働くしあわせプロジェクト:インタビュー


ソーシャルビジネスの手法を知り、目からウロコ!

作業風景 産学連携の仕事で、大学の研究成果が社会に還元されるスキームづくりに携わっていたんですが、その仕掛けのひとつにサロンをつくる方法がありました。シリコンバレーなどの海外の大学にはパブがあり、それがサロン機能を担って、分野横断的な専門家の交流を生み、研究成果の事業化に貢献していたんですね。

私が勤めていた大学でもサロンを検討することになり、その時、障がい者就労で有名な「スワンベーカリー」のカフェを知りました。でも私、障がいのある人たちが運営するカフェはサロンにはふさわしくないんじゃないかって、最初は思っていたんですよ。
ところが、東京に行く機会があり、たまたまスワンベーカリーのカフェに行って、まあ、びっくりしたんですね。コーヒーは美味しいし、サービスもいいし、他のコーヒーショップに劣るところがない、と。

実際にスワンベーカリーを立ち上げた方からもお話も聞き、すごく刺激を受けました。それまで私自身はボランティアベースで細々と障がいのある人とかかわってきたことから、障がいのある人のために何かをするには福祉の仕事に就くか、ボランティアでしかかかわれないと思い込んでいたんです。しかし、スワンベーカリーを立ち上げた方はバリバリのビジネスマンでしたし、ビジネスとして障がいのある人とかかわる「ソーシャルビジネス」という方法があることを知って、目からウロコでした。

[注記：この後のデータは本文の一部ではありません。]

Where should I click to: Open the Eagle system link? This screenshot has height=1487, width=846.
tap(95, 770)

それからは、「こんなビジネスだったら、障がいのある人の働く場につながるじゃないか」と、アイデアを考えては仲間にしゃべるようになっていったんです。それで、ある時、「福井さんのアイデアが第三者的にどう評価されるのか確かめるために、コンペに出してみたらどう?」と誘われて…。
自分のプランにマルかバツか採点してもらえるだろう、という安易な気持ちで応募したのが、NPO法人ETIC.が主催するソーシャルビジネスプランのコンペでした。当時は、起業しようは思っていなかったので、そのコンペでファイナリストに残り、心苦しくなりました。「起業しなければいけないのかな?」とプレッシャーにもなったりして。

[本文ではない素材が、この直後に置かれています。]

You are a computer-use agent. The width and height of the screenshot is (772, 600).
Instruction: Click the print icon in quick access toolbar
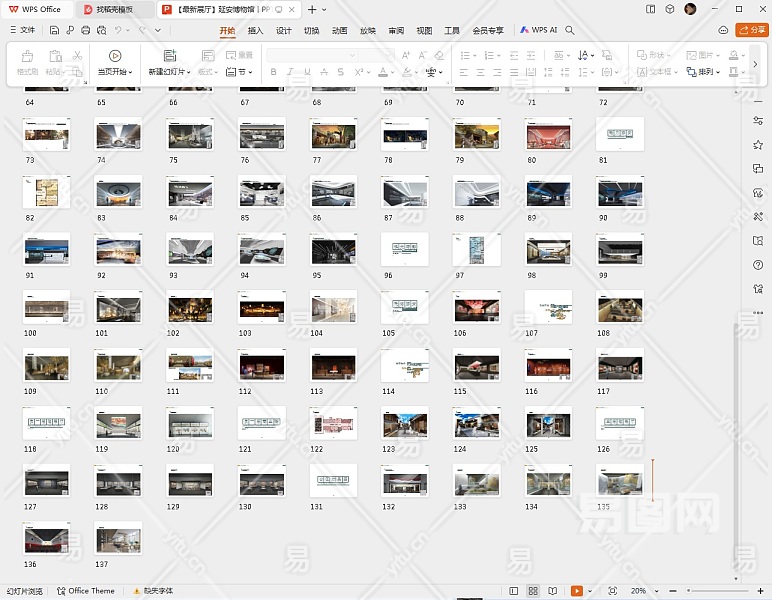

結局、すぐに起業するか、しないかではなく、大学の仕事を続けながらできることを一歩ずつやっていこうと決めました。大学では事務の効率化が課題となっていましたので、アウトソースすることで効率化につながる作業をみつけ、障がい者施設に外注するようにしていきました。データの入力や、ホームページに関する仕事などをやってもらいました。
それから2年ほどが経ち、一度しかない人生だから、もうちょっとやってみようかな、と。運良く大学からプロジェクトの一部を業務委託してもらいながら、障がい特性と環境を整理する研究に携わることに。実務を通して研究を進めるため、2006年に障がいのある人の就労トレーニングの場となるオーガニックのお弁当事業を立ち上げたんです。